8 novembre 2009: negli ultimi venti giorni, le banane, che sporgevano ormai dalle cornici delle finestre, erano lentamente passate dal verde al giallo, fino a un marrone muffito, spandendo tutto intorno un odore pungente. Sui quotidiani di Bogotá, i cronisti continuavano a chiedersi quale significato avesse questa installazione di Héctor Zamora. Forse l'artista intendeva sollevare una critica di carattere sociale alle aggressioni nel centro cittadino? Esprimere un commento sullo scandalo delle banane che, solo due anni prima, era culminato in una multa di 25 milioni di dollari alla Chiquita, accusata di intrattenere legami con gruppi paramilitari colombiani? O andava magari ancora più a fondo nelle piaghe nazionali, con riferimenti al Banana Massacre del 1928, quando il governo aveva brutalmente posto fine a uno sciopero dei lavoratori delle piantagioni? Niente di tutto questo.
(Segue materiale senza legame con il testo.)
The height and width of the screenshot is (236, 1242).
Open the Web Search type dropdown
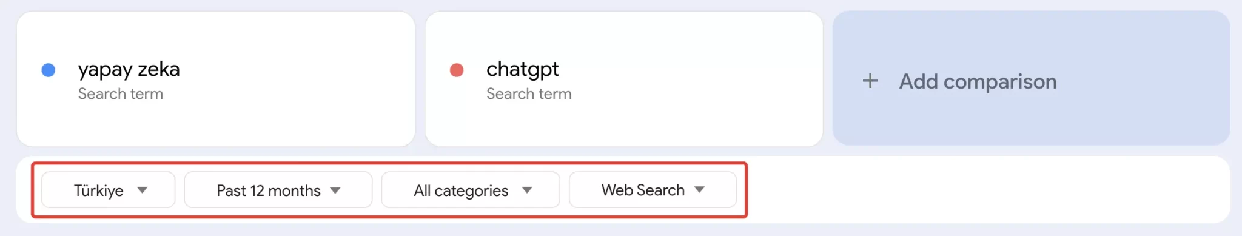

Quest'opera è spesso considerata centrale nella produzione di Zamora: ciò nonostante, io credo che il suo lavoro possa essere meglio compreso a partire da un intervento pubblico del 2008 intitolato Every Belgian is born with a brick in the stomach ("Tutti i belgi nascono con un mattone nello stomaco"). Nella cittadina di Genk, in Belgio, l'artista ha lavorato col pubblico locale alla creazione di parole realizzate con mattoni prelevati da una cava tra gli scarti di una miniera di carbone, un progetto descritto come "espressione in stile graffiti". Tuttavia, mi chiedo se questo lavoro non possa, invece, essere visto come un approccio intellettuale 'lieve' al tema della gravità: i nostri tempi sono, infatti, caratterizzati da una certa pesantezza, che contrasta vivamente con quel che accadeva all'incirca cent'anni fa, quando, nonostante il mondo sollecitasse un confronto politico anche aspro, era avidamente ed entusiasticamente coinvolto nella sperimentazione con aeroplani, dirigibili e metodi di costruzione.
Per sfidare le nostre nozioni di leggerezza, utilizza spesso materiali pesanti come cemento, mattoni o pietra. La maggior parte dei suoi progetti non intende nemmeno entrare a far parte intrinseca del paesaggio urbano; sono transitori ed enfatizzano aspetti della vita urbana che altrimenti daremmo troppo facilmente per scontati. I suoi lavori variano da pezzi effimeri che modificano appena lo spazio urbano – come l'opera realizzata usando delle amache e concepita come un commento sulla mancanza di tempo libero (Nagoya, 2010), una struttura di galleggianti in gomma che cresce lentamente (San Paolo, 2006), una struttura in corda per giocare (L'Avana, 2006), passando per una serie di alberi sospesi sopra un canale (San Paolo, 2010) e palloni fluttuanti (Busan, 2006) – per giungere a pezzi che diventano quasi architettura. Come le lastre di copertura del tetto che galleggiano sopra un parcheggio (Cuernavaca, 2006), la membrana di plastica rossa che serpeggia attraverso, intorno e sopra gli spazi di una galleria (Città del Messico, 2003) o la struttura parassitaria che pende dal tetto del Museo Carrillo Gil (Città del Messico, 2004).